_AIM OF THE TASK_: Filter this data down to the lines that hold "will", and copy them.
*** Opening GIVEN RECORDS ***
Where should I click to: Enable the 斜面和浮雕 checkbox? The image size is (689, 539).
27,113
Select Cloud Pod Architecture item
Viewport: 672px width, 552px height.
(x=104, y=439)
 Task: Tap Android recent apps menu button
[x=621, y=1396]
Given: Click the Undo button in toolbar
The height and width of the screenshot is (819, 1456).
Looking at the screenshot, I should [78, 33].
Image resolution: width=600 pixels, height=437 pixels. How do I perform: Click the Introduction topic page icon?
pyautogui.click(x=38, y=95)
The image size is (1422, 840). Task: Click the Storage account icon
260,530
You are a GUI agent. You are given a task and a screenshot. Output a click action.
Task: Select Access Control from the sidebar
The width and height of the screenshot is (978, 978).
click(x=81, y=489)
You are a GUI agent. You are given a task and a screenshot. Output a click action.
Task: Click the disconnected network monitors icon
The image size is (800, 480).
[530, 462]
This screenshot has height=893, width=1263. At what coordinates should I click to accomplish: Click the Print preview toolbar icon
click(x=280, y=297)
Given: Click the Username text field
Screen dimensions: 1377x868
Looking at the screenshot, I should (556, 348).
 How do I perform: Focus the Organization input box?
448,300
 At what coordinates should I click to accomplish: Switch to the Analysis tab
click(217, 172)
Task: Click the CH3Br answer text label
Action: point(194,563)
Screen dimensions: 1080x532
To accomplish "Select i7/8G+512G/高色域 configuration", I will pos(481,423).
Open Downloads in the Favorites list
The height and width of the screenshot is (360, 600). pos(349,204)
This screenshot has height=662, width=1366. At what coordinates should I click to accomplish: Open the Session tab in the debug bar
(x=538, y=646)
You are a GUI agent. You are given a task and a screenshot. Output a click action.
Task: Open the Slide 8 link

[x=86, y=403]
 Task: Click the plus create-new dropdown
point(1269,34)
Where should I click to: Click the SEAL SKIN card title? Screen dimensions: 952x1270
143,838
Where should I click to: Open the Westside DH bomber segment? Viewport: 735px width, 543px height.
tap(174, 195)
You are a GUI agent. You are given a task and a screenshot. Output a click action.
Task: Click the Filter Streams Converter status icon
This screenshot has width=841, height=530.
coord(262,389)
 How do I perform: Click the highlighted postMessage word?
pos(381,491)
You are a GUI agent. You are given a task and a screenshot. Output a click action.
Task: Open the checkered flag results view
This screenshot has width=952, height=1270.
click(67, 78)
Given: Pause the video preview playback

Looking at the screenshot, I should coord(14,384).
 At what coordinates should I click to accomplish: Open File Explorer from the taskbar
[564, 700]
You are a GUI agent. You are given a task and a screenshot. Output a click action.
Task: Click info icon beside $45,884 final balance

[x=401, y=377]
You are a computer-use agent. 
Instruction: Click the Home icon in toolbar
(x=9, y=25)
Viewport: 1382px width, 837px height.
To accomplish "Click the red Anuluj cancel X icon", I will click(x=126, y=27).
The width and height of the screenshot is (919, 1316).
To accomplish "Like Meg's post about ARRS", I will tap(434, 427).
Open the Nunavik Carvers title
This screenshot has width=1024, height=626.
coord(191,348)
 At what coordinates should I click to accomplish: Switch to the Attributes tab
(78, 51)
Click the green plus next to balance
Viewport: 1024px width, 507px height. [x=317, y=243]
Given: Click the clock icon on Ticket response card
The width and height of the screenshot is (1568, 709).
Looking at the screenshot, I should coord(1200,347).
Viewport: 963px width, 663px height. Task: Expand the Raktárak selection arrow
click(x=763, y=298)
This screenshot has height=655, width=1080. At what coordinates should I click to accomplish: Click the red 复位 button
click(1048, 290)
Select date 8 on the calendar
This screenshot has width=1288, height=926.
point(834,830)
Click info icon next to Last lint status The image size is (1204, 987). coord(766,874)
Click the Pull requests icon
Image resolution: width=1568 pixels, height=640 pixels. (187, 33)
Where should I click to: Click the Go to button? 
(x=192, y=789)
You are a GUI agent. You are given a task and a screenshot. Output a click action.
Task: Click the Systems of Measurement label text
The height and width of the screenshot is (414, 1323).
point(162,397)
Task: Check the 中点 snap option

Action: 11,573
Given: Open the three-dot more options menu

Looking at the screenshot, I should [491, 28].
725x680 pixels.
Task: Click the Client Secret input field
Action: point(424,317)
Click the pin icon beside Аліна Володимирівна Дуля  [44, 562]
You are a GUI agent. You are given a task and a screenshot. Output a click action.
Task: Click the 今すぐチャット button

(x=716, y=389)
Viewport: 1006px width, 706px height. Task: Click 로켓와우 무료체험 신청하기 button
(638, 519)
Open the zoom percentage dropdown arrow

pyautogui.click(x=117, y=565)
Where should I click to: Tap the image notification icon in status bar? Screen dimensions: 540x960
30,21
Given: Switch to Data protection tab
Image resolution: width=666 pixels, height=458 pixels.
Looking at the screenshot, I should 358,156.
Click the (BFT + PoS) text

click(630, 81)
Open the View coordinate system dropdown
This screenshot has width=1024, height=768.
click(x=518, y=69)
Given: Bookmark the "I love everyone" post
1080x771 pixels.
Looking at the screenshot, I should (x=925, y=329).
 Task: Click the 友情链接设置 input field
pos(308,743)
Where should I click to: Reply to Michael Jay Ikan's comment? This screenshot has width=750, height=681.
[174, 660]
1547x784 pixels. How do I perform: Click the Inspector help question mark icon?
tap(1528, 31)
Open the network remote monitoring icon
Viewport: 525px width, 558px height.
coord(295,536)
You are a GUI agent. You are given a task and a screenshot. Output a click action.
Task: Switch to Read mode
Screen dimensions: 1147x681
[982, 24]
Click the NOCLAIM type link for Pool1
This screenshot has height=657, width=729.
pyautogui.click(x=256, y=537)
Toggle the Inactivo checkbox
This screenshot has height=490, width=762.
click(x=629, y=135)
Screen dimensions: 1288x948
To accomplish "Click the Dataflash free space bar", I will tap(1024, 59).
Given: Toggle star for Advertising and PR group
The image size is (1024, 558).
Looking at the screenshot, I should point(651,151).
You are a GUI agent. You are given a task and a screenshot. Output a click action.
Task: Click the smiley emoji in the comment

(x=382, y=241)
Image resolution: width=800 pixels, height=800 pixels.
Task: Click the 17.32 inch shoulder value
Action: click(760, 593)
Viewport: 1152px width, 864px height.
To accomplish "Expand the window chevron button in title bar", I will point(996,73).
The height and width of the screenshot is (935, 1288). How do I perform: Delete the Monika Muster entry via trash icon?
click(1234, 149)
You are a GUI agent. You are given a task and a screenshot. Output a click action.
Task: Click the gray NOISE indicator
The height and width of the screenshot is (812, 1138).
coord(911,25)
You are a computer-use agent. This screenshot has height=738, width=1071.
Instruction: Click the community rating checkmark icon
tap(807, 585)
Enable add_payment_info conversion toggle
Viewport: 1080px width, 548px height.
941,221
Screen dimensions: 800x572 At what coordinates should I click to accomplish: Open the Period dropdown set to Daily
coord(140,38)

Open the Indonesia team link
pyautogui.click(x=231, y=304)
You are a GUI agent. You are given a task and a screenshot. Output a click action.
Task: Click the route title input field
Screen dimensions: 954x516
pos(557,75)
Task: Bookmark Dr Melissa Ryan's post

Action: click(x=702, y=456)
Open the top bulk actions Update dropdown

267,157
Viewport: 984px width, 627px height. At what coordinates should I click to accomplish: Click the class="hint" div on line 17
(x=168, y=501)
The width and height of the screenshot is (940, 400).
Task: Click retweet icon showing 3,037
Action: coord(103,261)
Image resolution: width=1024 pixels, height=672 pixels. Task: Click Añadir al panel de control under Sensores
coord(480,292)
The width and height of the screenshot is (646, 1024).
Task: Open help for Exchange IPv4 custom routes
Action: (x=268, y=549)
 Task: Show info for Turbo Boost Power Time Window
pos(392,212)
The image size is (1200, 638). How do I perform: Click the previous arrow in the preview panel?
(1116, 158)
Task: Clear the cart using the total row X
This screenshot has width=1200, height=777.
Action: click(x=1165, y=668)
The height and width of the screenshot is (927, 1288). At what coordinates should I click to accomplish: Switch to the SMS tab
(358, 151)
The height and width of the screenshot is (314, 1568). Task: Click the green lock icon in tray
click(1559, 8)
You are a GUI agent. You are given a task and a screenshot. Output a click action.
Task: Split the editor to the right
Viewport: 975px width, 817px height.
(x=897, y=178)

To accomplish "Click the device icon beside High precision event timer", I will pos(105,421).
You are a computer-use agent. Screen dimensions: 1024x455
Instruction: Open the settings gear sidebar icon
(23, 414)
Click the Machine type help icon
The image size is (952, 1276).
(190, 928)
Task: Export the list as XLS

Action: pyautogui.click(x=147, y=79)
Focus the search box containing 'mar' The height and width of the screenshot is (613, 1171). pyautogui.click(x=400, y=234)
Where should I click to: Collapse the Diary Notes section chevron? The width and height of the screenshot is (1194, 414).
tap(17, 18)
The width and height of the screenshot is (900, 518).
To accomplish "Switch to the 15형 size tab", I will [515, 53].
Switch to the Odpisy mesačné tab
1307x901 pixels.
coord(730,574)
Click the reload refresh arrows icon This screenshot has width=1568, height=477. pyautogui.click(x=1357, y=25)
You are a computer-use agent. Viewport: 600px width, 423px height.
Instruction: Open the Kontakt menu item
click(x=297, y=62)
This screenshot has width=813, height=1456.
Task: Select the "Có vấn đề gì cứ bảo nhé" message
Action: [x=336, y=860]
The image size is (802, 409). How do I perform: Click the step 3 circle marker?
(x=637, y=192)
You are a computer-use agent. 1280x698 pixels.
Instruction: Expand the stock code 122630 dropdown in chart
*** Closing GIVEN RECORDS ***
_OUTPUT OF THE EXERCISE_:
To accomplish "Select i7/8G+512G/高色域 configuration", I will pos(481,423).
To accomplish "Click the red Anuluj cancel X icon", I will click(x=126, y=27).
To accomplish "Like Meg's post about ARRS", I will tap(434, 427).
To accomplish "Click the Dataflash free space bar", I will tap(1024, 59).
To accomplish "Expand the window chevron button in title bar", I will point(996,73).
To accomplish "Click the device icon beside High precision event timer", I will pos(105,421).
To accomplish "Switch to the 15형 size tab", I will [515, 53].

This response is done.